[Records drawn from a dataset]

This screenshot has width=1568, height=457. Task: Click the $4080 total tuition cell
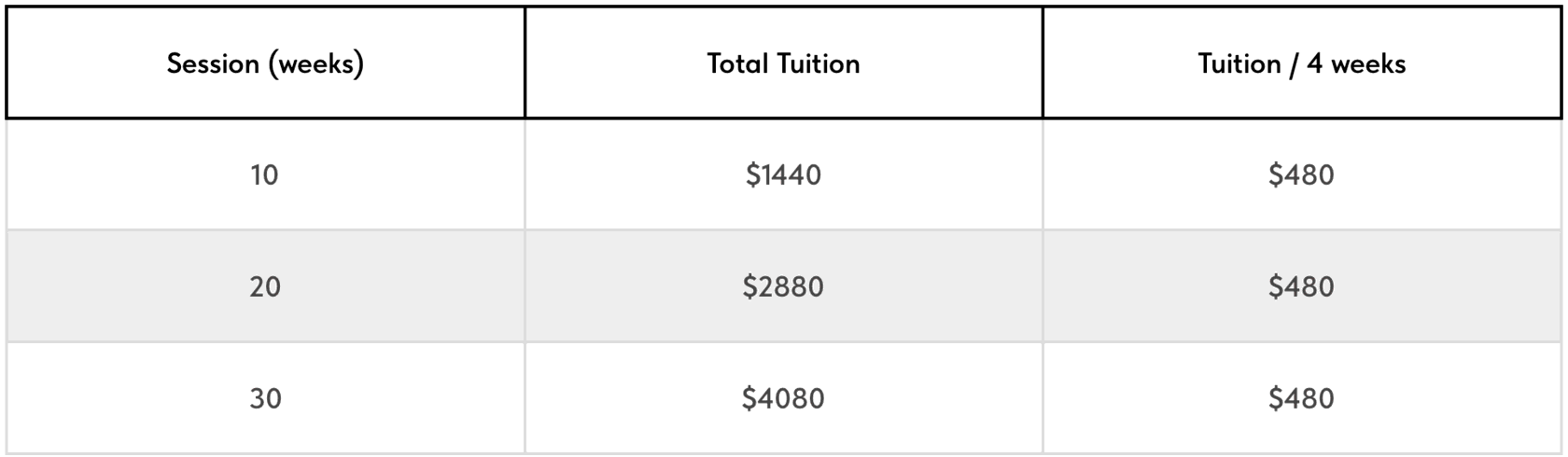click(783, 398)
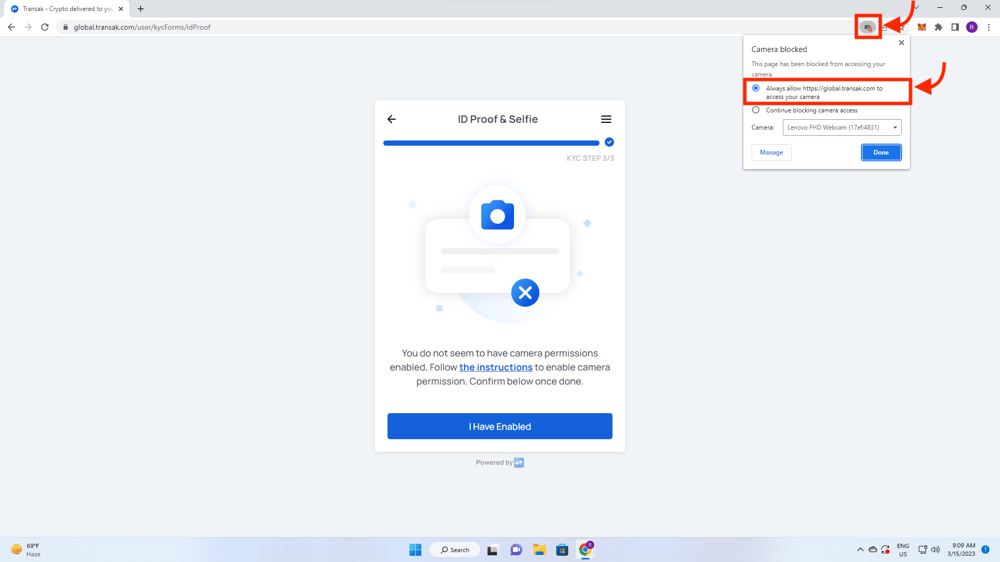The height and width of the screenshot is (562, 1000).
Task: Close the Camera blocked popup
Action: coord(901,43)
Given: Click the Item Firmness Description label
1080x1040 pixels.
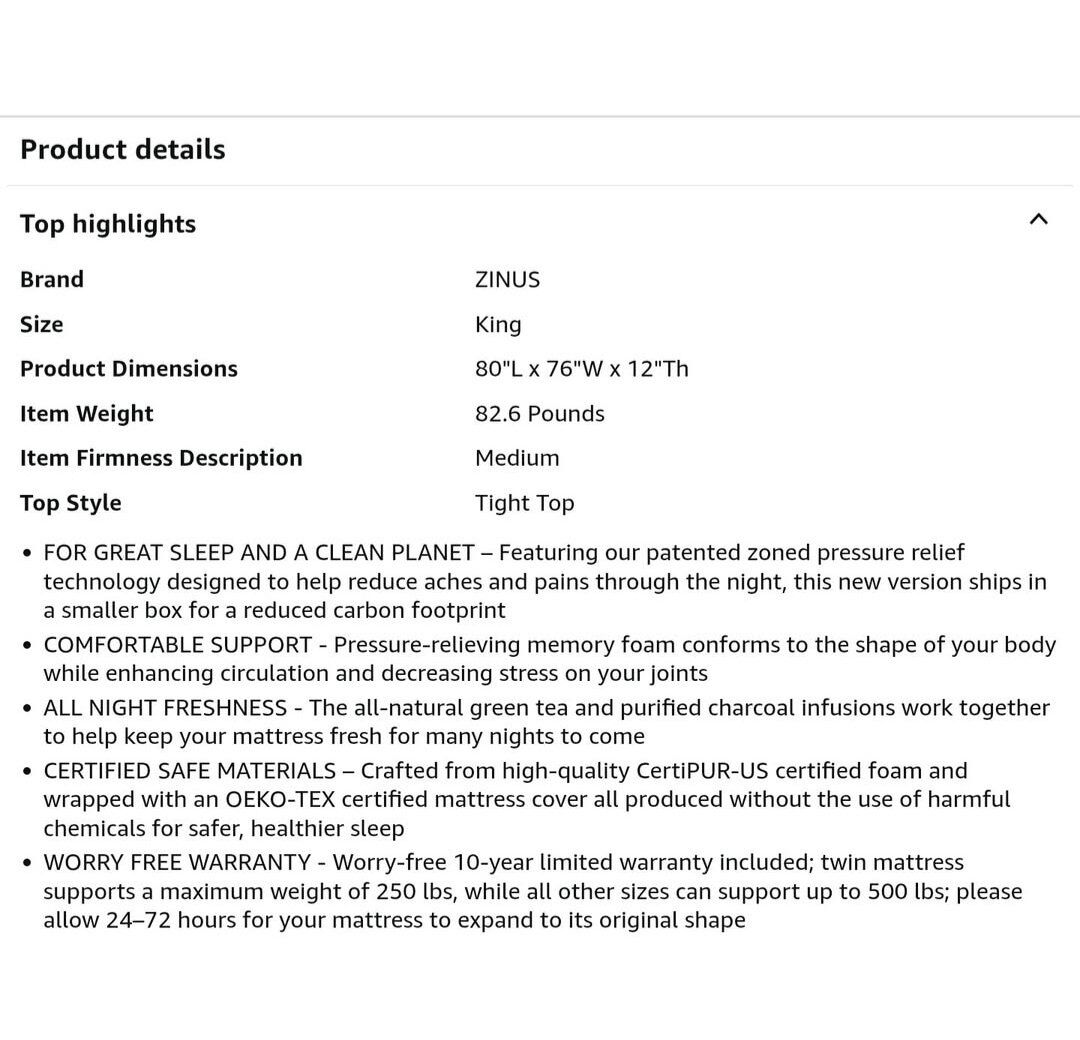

■ **Exercise**
From the first line to the last, retype the data exactly, without images.

■ **Answer space**
This screenshot has width=1568, height=457. Task: Click the $4080 total tuition cell
click(783, 398)
The height and width of the screenshot is (562, 1000).
Task: Close the Camera blocked popup
Action: coord(901,43)
Given: Click the Item Firmness Description label
1080x1040 pixels.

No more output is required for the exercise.